## Problem to work on
What needs reproducing is the run of lines in the data below starting at the line with "Increase 画质 quality with up arrow" and ending at the line with "1163x1036 pixels.", both ends included. Copy it exactly, without pictures, and add nothing.

==========

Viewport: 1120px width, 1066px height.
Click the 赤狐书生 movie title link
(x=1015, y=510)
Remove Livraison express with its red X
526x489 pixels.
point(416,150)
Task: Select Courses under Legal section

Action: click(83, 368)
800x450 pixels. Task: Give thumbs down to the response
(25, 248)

==========

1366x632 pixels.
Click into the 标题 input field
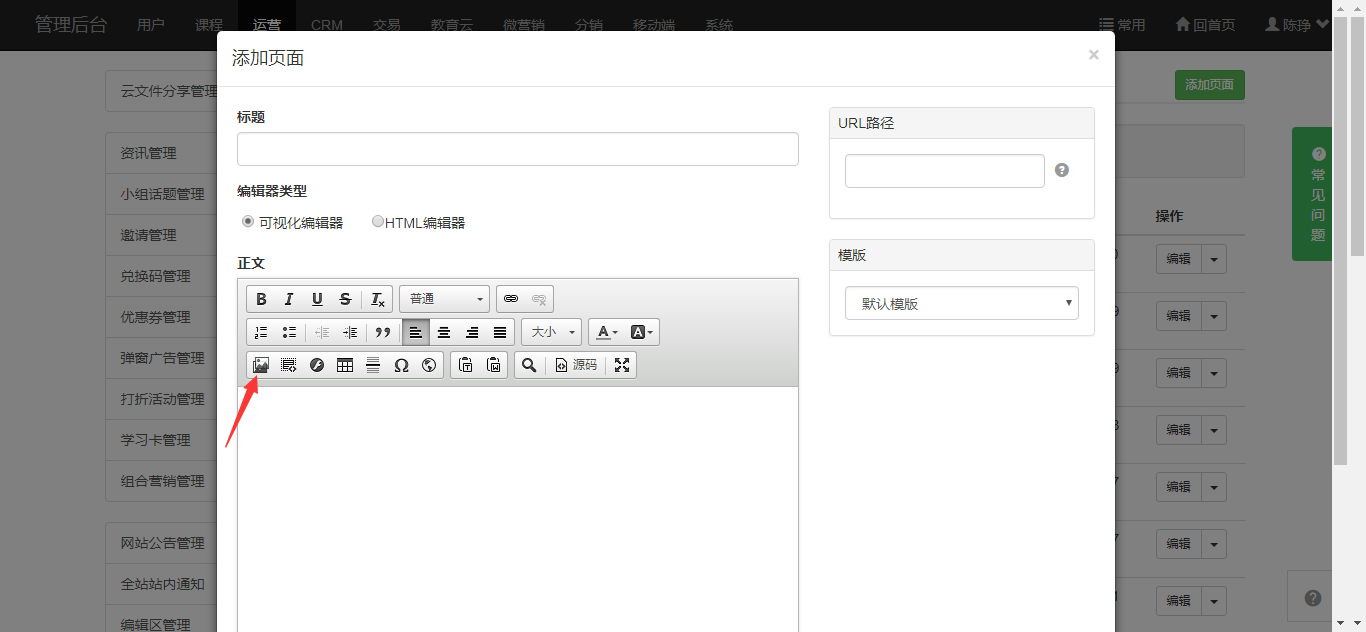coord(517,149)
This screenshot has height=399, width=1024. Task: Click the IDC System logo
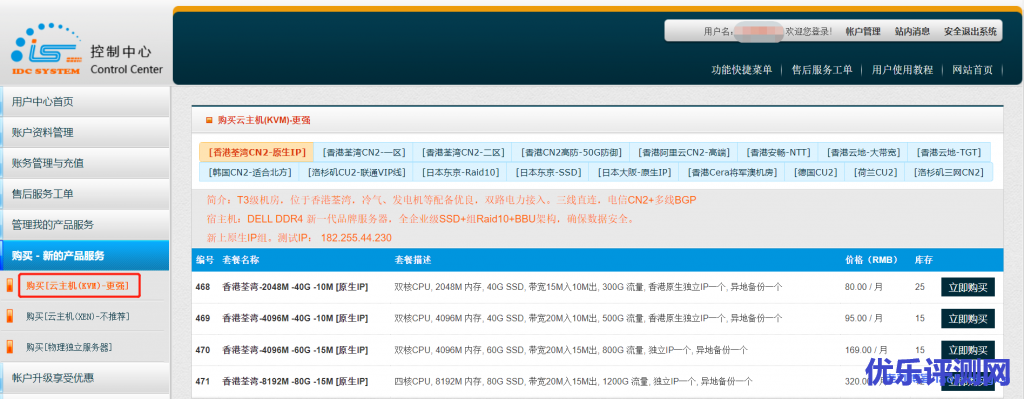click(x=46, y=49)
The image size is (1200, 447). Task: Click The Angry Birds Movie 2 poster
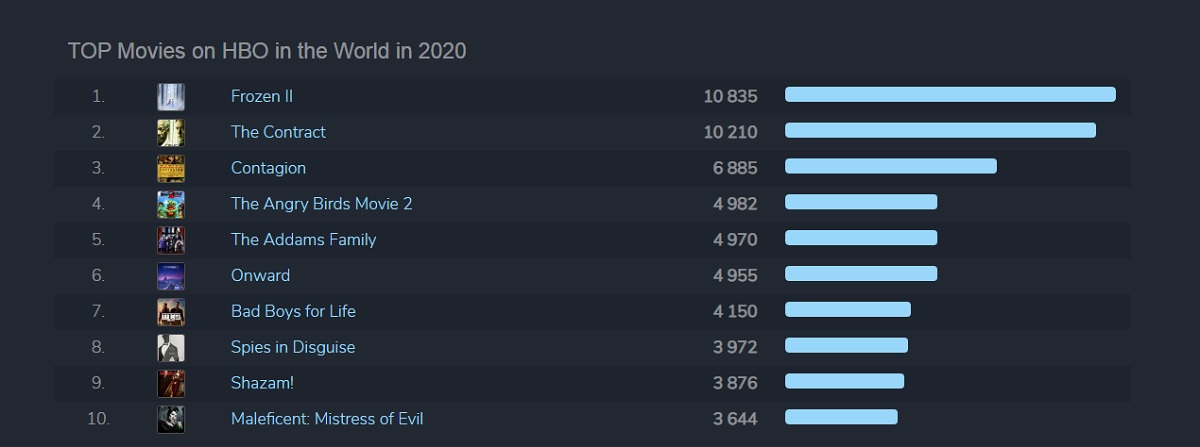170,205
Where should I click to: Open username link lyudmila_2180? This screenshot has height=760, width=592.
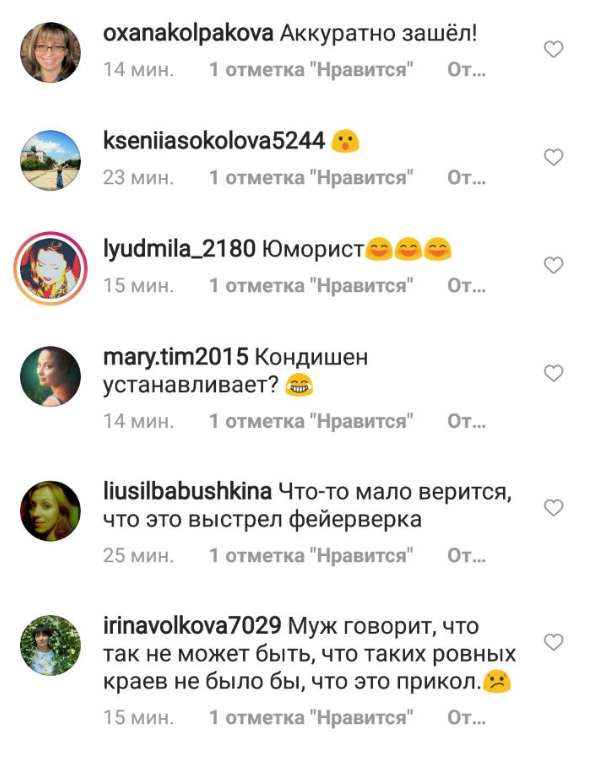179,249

==========

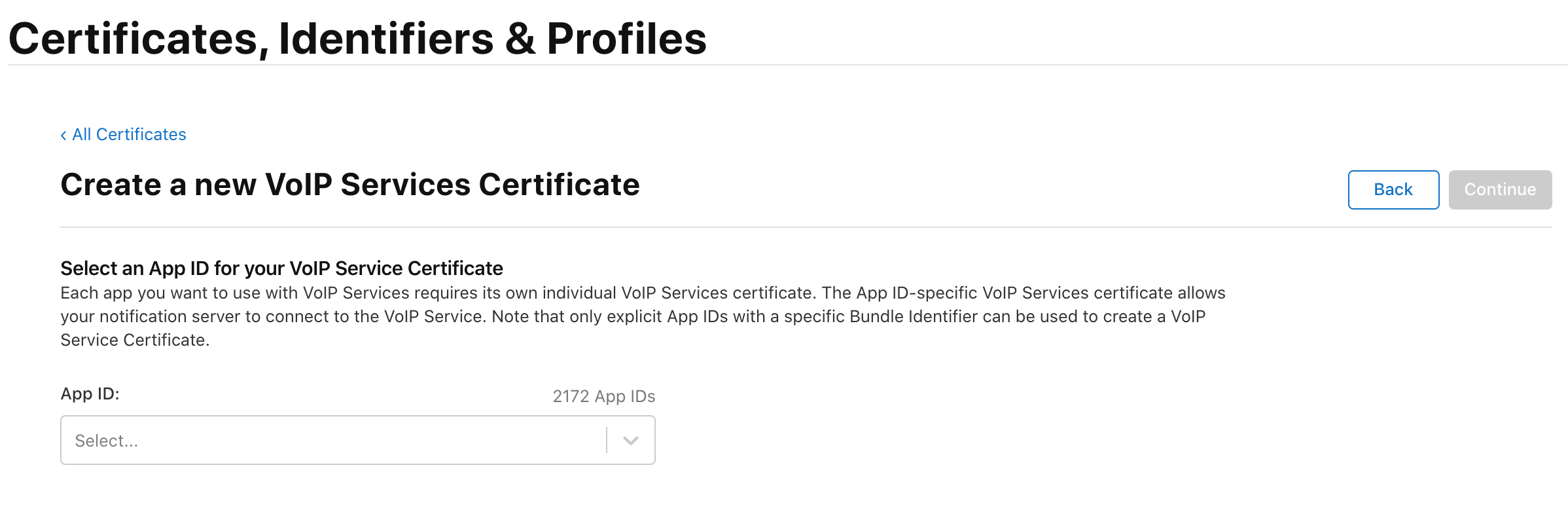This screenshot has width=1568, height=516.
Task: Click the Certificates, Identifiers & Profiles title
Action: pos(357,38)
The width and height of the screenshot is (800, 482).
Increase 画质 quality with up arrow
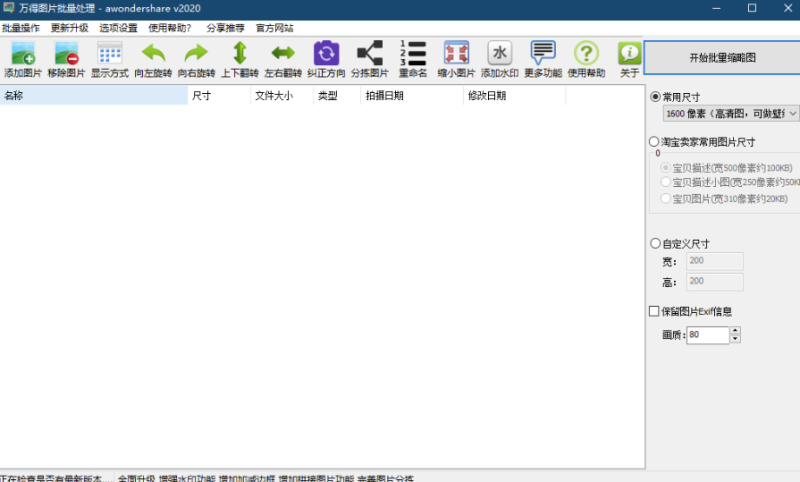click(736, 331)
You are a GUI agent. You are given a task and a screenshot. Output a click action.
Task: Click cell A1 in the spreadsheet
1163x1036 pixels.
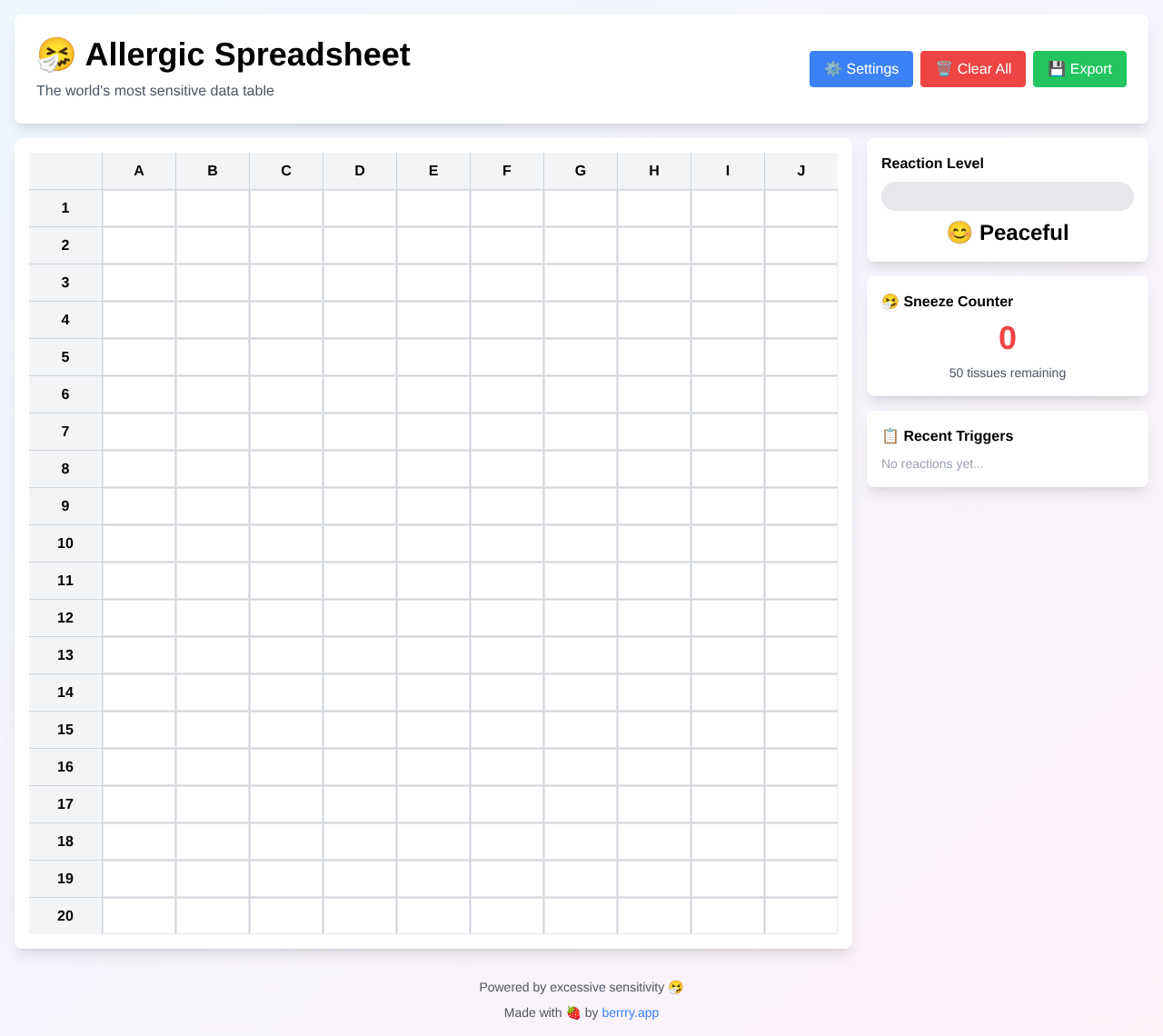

==========

## Solution for this task
Increase 画质 quality with up arrow
click(736, 331)
You are a GUI agent. You are given a task and a screenshot. Output a click action.
Task: Click cell A1 in the spreadsheet
1163x1036 pixels.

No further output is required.